◆ To do: Please copy each line of the data that includes the string "computer".

╔══

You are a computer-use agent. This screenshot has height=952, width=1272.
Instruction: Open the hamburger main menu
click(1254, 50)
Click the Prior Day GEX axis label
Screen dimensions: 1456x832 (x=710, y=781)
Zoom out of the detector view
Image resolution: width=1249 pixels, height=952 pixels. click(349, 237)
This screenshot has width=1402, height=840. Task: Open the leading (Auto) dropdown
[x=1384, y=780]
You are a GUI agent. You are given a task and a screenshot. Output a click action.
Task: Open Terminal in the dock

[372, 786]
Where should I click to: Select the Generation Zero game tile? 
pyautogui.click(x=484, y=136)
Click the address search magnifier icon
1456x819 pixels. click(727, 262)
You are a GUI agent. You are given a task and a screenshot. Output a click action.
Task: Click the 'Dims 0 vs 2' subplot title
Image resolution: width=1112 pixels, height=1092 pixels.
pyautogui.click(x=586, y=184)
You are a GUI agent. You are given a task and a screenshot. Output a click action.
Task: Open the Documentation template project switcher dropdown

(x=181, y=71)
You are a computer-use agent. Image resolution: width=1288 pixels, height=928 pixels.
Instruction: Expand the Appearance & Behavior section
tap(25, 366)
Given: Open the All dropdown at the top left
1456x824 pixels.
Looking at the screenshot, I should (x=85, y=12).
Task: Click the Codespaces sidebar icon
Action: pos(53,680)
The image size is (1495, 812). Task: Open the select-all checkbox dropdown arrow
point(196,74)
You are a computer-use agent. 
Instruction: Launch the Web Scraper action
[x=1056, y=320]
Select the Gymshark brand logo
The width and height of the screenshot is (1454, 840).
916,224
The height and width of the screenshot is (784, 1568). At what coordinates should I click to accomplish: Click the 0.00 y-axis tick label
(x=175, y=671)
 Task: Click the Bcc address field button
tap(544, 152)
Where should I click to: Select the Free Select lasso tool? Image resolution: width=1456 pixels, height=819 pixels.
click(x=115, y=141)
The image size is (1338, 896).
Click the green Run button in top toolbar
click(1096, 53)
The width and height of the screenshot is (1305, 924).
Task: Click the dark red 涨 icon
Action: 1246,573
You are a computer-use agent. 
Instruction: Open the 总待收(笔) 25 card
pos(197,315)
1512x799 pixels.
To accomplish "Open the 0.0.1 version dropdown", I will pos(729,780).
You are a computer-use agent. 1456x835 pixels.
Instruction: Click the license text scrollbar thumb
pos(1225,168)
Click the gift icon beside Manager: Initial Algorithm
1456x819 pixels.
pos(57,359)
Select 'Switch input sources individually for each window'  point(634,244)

╚══

◆ Answer below:
You are a computer-use agent. This screenshot has height=952, width=1272.
You are a computer-use agent. Image resolution: width=1288 pixels, height=928 pixels.
You are a computer-use agent. 
You are a computer-use agent. 
You are a computer-use agent. 1456x835 pixels.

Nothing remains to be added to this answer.